Collection: Mannheim, Reissmuseum
Summary: Side A: Tribal victorySide B: Three draped youths with strigils
Ware: Attic Red Figure
Painter: Painter of Athens 12255
Context: Found in Boiotia
Date: ca. 400 BC - ca. 390 BC
Dimensions: H. 0.287; max. diam. (rim) 0.278
Primary Citation: ARV2, 1435
Shape: Calyx krater
Beazley Number: 218047
Period: Late Classical


Decoration Description:

A: Eros, running 3/4-view to the right, with his left leg advanced, wearing a wreath, arms bent, holds his hands forward at waist level; a white bull (which Eros leads to sacrifice?), before an Ionic column with white disk above; a female figure, running 3/4-view to the right, with her head profile to the left, wearing a belted peplos (?), an olive wreath, a beaded necklace, and two white bands on each wrist, raises her right arm to touch the horn of the bull, and holds a sword upright in her left hand.

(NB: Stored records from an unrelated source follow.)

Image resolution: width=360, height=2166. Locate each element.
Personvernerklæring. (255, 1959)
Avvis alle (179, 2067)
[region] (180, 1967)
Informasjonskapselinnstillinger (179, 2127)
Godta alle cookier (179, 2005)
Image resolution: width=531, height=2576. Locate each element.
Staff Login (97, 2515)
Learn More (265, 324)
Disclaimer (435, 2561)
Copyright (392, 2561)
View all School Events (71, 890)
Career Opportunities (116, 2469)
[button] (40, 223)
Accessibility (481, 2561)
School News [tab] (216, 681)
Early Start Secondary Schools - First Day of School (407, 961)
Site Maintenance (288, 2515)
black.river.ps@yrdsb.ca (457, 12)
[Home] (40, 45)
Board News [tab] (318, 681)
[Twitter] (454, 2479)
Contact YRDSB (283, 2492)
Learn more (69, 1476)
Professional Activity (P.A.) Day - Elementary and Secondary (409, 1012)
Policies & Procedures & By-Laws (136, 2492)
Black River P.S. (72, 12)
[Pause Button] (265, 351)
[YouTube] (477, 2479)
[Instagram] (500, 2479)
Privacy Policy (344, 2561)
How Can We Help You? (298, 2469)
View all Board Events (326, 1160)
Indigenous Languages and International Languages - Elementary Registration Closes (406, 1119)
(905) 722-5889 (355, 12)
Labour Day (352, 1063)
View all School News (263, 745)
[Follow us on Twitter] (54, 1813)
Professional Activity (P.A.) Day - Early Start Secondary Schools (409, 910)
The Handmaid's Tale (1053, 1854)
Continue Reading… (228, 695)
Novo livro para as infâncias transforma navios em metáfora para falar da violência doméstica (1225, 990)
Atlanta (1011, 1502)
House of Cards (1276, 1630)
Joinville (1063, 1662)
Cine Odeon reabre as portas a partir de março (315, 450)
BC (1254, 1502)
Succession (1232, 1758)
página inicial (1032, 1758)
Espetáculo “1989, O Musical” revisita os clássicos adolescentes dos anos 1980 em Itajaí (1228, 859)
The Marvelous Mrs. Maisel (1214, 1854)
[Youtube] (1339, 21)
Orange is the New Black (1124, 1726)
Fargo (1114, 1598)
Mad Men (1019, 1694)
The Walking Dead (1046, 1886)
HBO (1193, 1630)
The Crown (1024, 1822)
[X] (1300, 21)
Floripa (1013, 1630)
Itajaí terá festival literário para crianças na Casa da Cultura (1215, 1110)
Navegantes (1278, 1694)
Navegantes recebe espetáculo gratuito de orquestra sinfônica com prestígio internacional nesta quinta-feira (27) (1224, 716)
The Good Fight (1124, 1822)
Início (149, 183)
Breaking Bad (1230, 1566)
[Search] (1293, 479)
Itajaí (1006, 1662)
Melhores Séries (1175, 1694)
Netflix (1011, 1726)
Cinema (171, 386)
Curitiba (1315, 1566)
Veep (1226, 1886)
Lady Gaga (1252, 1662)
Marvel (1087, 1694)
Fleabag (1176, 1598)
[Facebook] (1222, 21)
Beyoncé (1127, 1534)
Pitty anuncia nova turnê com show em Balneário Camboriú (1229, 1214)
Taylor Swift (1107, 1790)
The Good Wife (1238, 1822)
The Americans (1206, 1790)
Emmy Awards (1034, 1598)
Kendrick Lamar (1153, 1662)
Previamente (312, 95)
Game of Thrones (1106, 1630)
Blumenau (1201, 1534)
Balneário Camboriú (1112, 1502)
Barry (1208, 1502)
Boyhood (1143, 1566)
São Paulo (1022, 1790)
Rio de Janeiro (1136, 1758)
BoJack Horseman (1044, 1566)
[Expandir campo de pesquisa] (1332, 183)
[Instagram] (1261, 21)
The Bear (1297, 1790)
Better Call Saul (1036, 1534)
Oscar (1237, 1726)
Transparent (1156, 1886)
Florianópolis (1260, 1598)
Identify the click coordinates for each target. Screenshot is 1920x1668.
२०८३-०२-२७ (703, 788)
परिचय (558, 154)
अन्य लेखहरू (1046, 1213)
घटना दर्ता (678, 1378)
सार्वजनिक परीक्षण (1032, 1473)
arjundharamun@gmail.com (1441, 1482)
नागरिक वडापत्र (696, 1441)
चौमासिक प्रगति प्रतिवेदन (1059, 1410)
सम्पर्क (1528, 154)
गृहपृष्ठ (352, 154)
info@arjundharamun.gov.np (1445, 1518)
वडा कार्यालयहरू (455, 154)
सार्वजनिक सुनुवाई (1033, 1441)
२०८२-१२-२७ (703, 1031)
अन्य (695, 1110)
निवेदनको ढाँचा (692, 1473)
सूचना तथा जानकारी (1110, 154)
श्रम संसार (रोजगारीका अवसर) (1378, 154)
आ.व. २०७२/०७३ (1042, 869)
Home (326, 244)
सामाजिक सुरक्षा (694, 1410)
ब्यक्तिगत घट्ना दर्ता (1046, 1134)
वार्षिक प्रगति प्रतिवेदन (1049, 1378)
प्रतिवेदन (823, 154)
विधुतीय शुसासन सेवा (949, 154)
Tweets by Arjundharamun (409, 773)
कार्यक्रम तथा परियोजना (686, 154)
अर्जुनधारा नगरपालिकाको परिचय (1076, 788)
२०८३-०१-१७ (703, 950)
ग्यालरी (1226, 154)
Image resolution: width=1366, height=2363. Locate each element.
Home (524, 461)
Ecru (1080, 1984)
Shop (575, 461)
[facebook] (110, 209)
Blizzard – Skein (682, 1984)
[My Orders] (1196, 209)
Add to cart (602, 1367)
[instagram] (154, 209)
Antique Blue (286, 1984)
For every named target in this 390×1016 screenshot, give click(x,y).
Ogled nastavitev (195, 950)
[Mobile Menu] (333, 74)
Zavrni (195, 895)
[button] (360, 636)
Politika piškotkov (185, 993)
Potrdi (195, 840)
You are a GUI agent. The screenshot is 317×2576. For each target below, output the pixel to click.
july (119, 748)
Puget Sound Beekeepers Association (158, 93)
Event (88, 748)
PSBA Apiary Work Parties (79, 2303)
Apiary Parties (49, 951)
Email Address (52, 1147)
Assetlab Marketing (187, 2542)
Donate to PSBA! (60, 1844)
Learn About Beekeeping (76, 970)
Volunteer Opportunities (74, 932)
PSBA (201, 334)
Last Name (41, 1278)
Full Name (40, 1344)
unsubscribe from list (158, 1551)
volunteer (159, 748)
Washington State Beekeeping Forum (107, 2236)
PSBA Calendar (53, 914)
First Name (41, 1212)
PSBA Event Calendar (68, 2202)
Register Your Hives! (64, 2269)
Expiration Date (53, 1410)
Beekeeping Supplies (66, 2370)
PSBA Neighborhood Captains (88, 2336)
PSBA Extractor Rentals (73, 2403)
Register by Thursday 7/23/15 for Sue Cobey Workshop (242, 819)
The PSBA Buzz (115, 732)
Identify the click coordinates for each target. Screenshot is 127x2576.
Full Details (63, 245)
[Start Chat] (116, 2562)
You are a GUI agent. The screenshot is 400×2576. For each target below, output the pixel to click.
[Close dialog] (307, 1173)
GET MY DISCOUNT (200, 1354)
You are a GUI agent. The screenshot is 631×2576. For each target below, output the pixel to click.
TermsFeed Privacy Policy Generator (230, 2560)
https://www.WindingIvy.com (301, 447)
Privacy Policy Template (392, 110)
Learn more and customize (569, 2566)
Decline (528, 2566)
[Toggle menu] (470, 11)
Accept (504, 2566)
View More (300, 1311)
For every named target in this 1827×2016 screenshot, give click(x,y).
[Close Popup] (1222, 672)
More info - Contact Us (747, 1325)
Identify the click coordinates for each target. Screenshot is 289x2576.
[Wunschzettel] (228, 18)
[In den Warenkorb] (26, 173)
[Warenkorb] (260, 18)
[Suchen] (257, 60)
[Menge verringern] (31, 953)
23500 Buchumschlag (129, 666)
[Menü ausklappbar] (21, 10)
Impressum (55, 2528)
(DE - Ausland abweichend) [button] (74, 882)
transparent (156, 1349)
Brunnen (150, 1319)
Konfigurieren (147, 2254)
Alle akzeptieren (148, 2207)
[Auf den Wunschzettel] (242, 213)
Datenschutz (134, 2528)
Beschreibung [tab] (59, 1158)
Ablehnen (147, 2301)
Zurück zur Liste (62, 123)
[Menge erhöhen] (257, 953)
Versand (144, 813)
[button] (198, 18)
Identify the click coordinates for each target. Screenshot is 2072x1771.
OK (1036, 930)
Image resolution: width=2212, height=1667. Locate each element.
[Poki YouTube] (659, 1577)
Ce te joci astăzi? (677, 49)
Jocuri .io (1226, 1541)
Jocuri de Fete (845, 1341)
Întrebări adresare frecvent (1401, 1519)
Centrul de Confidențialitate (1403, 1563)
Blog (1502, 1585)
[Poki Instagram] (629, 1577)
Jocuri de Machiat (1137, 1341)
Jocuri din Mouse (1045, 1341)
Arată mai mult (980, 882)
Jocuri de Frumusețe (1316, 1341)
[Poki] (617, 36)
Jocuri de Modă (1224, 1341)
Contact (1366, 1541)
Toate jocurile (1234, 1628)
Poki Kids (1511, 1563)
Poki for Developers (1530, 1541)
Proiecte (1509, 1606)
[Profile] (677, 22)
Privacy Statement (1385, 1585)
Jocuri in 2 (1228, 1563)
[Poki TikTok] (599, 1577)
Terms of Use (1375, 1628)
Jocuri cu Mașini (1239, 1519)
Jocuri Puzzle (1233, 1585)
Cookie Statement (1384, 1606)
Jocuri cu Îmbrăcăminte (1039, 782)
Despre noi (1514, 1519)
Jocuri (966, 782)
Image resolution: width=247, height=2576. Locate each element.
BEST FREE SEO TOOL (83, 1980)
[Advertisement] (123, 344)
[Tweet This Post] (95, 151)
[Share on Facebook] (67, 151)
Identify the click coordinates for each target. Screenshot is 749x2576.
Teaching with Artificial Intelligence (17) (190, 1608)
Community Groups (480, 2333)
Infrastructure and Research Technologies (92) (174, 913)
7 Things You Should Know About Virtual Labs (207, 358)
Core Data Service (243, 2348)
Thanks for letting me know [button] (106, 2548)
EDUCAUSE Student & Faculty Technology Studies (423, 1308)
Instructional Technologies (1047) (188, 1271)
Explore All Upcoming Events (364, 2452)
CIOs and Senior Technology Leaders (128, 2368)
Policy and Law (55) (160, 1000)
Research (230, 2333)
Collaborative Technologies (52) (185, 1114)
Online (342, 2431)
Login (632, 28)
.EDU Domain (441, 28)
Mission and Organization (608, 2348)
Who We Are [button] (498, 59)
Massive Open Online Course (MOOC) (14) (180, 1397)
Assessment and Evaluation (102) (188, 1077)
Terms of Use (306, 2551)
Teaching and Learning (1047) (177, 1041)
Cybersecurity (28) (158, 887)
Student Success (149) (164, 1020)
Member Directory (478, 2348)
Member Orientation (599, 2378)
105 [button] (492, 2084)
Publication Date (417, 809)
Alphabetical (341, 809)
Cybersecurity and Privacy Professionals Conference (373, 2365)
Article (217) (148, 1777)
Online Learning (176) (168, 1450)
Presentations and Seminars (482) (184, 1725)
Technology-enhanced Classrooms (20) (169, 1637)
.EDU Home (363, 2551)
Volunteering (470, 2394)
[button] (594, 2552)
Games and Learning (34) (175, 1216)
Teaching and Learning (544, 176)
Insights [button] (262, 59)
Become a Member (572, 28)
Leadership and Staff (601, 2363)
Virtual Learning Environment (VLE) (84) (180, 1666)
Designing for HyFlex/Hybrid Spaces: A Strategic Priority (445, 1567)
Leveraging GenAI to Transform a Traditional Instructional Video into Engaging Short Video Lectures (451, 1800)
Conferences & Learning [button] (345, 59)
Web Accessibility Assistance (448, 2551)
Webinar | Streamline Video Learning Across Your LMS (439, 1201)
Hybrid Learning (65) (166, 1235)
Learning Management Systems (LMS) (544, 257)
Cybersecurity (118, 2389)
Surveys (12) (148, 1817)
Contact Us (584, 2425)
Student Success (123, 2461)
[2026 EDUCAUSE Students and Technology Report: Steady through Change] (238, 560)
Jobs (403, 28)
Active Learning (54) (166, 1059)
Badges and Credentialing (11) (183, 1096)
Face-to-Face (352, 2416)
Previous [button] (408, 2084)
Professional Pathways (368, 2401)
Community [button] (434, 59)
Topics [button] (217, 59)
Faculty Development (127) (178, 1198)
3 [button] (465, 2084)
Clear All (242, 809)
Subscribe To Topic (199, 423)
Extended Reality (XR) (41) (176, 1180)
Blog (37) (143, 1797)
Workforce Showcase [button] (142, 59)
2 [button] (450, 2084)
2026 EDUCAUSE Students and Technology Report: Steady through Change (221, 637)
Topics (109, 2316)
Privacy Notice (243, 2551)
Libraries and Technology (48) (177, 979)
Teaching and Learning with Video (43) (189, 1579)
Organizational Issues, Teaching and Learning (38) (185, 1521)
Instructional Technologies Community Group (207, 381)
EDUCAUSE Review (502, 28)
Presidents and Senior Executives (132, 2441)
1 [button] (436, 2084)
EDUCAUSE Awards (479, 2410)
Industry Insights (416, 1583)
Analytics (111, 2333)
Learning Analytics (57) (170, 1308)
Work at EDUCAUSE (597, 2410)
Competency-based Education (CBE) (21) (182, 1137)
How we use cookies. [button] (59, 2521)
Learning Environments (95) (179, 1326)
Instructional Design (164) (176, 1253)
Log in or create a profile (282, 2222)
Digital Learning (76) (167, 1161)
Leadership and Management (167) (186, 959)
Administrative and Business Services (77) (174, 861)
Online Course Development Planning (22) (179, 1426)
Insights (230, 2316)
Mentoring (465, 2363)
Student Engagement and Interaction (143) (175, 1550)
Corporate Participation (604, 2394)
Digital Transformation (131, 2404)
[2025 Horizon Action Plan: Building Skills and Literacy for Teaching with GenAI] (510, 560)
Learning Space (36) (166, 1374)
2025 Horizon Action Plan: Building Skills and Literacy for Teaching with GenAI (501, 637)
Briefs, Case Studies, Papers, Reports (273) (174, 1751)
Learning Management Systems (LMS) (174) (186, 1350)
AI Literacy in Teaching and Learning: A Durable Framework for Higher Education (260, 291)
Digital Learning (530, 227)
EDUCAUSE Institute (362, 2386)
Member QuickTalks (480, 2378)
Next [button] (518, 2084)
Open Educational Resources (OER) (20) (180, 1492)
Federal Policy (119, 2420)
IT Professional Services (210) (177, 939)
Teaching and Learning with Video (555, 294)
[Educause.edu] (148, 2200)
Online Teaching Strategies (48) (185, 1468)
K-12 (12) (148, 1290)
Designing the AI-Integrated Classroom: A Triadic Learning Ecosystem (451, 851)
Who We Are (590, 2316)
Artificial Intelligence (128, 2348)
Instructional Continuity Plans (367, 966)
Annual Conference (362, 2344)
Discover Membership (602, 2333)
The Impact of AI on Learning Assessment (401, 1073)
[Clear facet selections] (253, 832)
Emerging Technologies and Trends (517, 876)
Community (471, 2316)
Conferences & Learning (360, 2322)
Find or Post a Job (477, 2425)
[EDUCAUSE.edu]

Beazley suggested that the female figure was "victorious Phyle," celebrating a victory in the torch race; this figure is comparable to "Phyle" on the Munich vase by the Hector Painter (Munich J 386) (also cf. a possible Phyle on London E 284). It has further been suggested that the running Eros is meant to be Agon. Neither figure is labelled, and no sure comparanda exist, however, for either identification.

Sources Used: LIMC, 1.304 s.v. Agon no. 5, pl. 223 (F. Canciani); A. Greifenhagen, CVA Mannheim, Reiss-Museum 1 (1958) 40-41, pl. 29.4, 30.1-2, 4-5 (with previous bibliography).